Assessing Environmental RNAi in a Non-Model Organism

Abstract

ABSTRACTRNA interference (RNAi) regulates gene expression in most multicellular organisms through binding of small RNA effectors to target transcripts. Exploiting this process is a popular strategy for genetic manipulation in invertebrates and has applications that includes control of pests. Successful RNAi technologies are dependent on delivery method. The most convenient method is likely feeding which is effective in some animals while others are insensitive. Thus, there is a need to develop RNAi technology on a per-species basis, which will require a comprehensive approach for assessing small RNA production from synthetic nucleic acids.Using a biochemical and sequencing approaches we investigated the metabolism of ingested RNAs using the two-spotted spider mite, Tetranychus urticae, as a model for RNAi insensitivity.

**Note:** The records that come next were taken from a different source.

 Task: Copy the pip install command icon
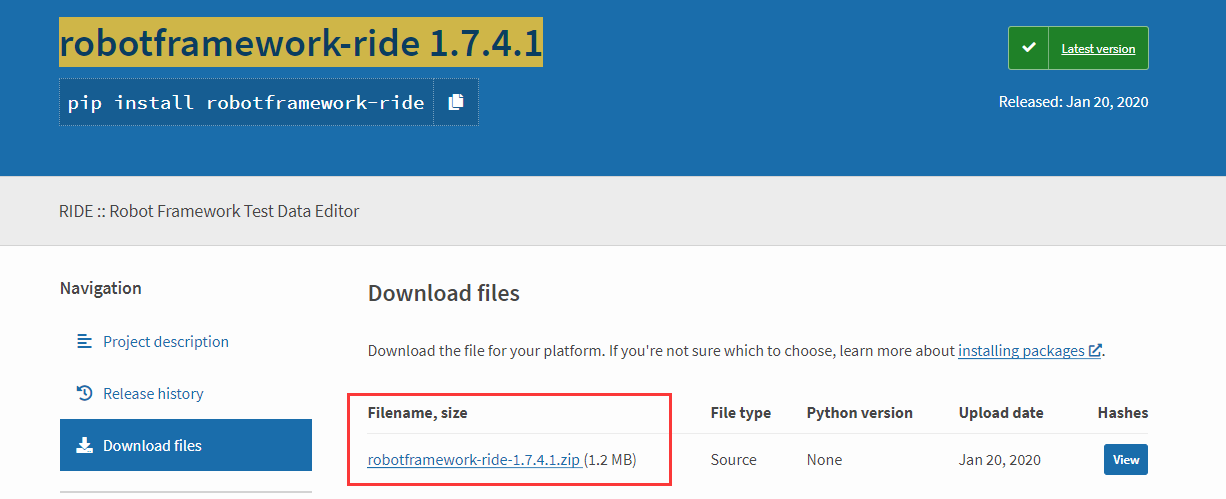click(x=456, y=102)
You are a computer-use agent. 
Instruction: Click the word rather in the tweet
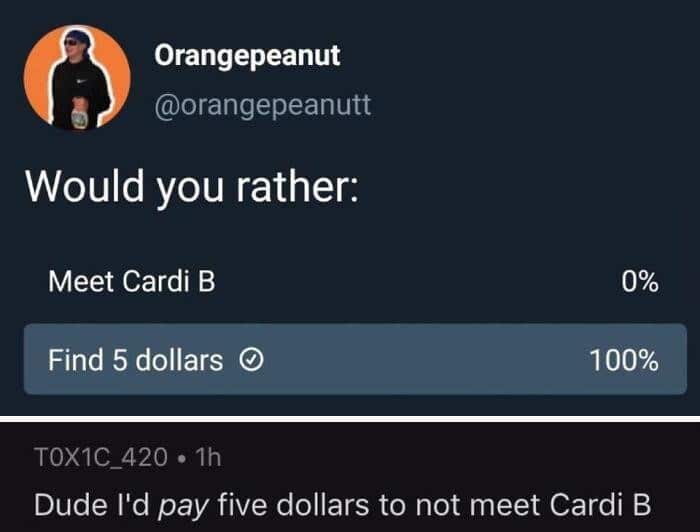pos(296,187)
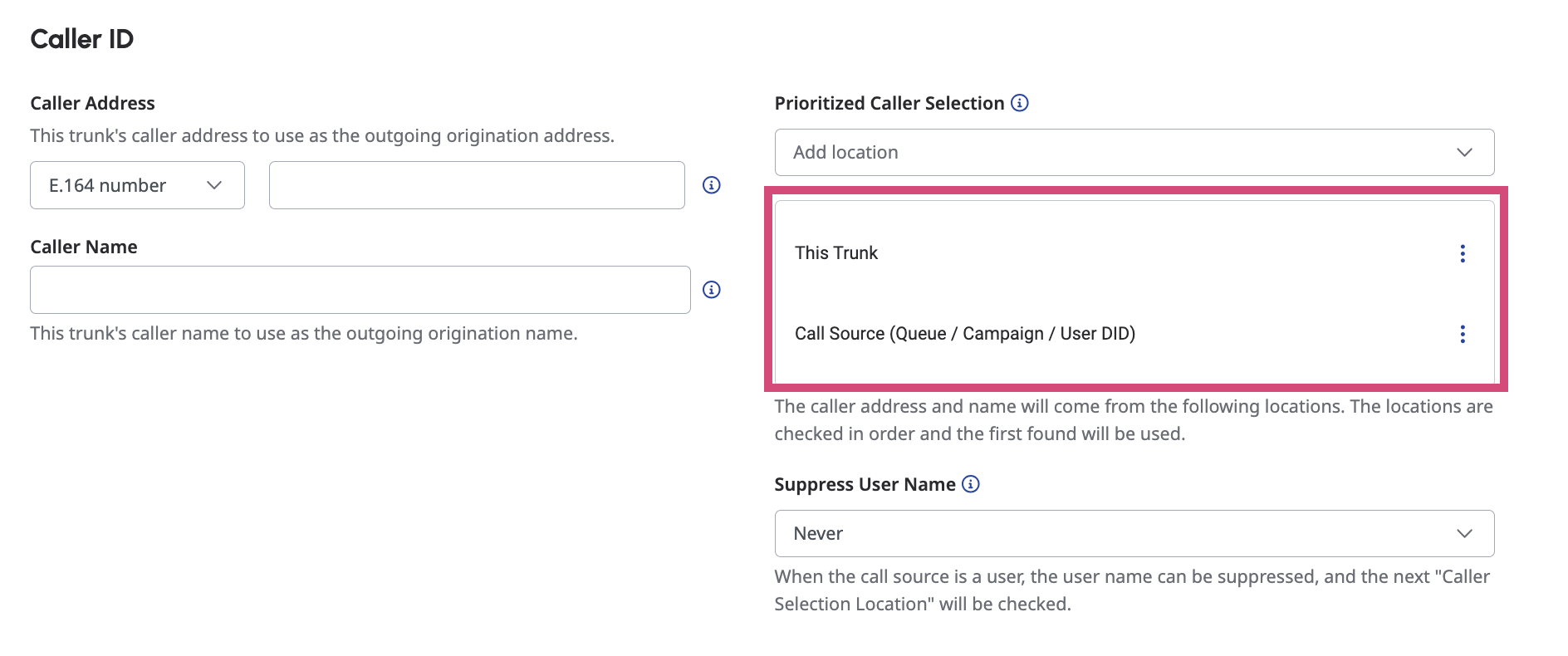Screen dimensions: 1568x656
Task: Open the three-dot menu for Call Source entry
Action: (x=1463, y=335)
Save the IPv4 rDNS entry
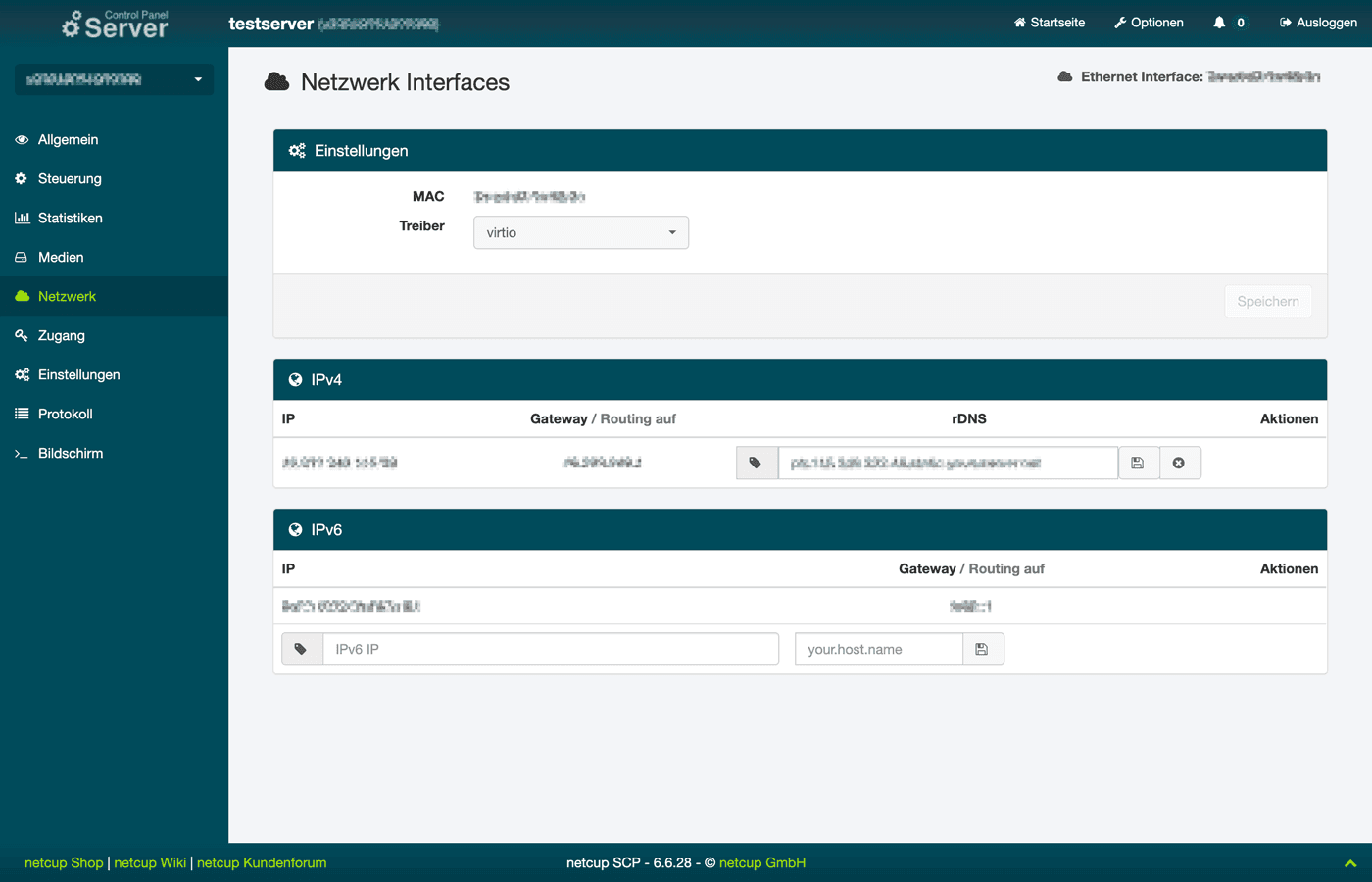Image resolution: width=1372 pixels, height=882 pixels. tap(1138, 463)
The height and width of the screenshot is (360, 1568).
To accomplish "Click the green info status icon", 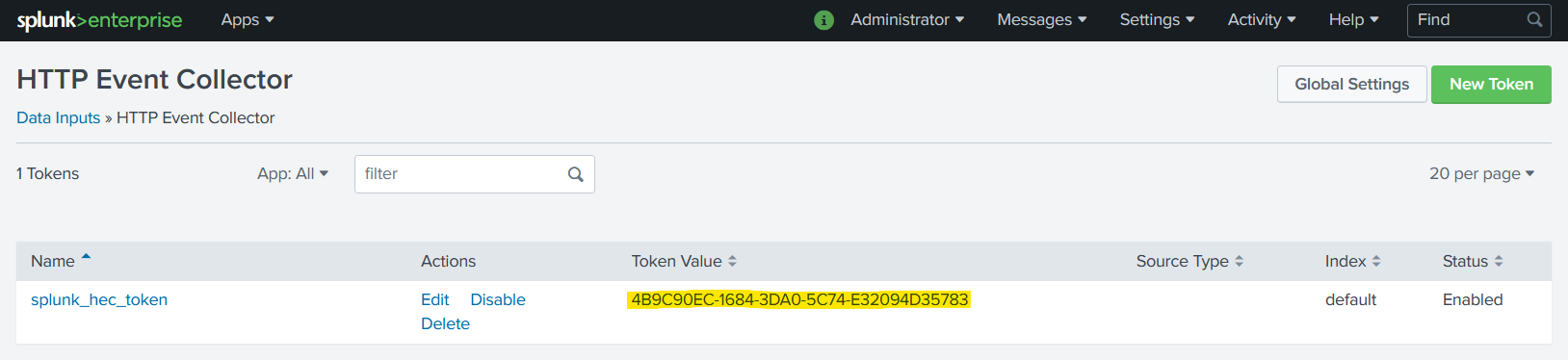I will click(x=823, y=20).
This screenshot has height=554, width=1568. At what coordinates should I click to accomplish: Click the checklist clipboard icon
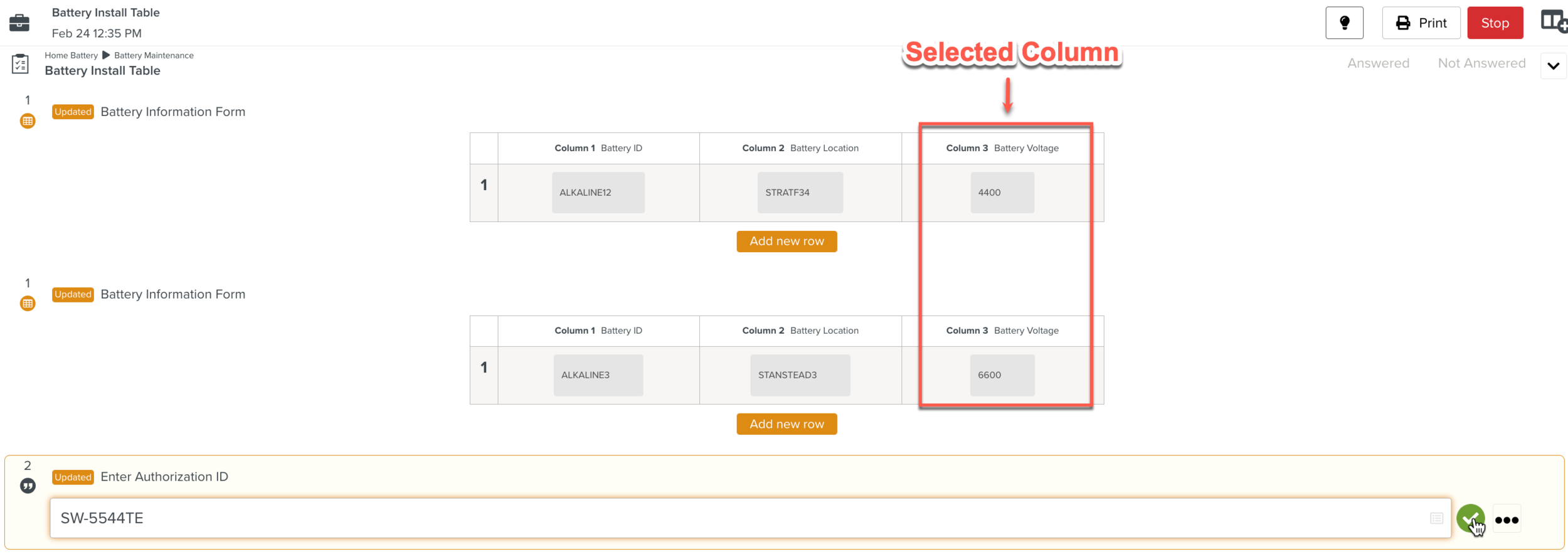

This chelicerae arthropod shows only modest response to oral RNAi and has biogenesis pathways distinct from model organisms. To identify RNAi substrates in T. urticae we characterized processing of synthetic RNAs and those derived from plant transcripts ingested during feeding. Through characterization of read size length and overlaps of small RNA reads, visualization methods were developed that facilitate distinguish trans-acting small RNAs from degradation fragments.Using a strategy that delineates small RNA classes, we found a variety of RNA species are gated into spider mite RNAi pathways, however, potential mature trans-acting RNAs appear very unstable and rare. This suggests spider mite RNAi pathway products that originate as ingested materials may be preferentially metabolized instead of converted into regulators of gene expression. Spider mites infest a variety of plants, and it would be maladaptive to generate diverse gene regulators from dietary RNAs. This study provides a framework for assessing RNAi technology in organisms where genetic and biochemical tools are absent and benefit rationale design of RNAi triggers.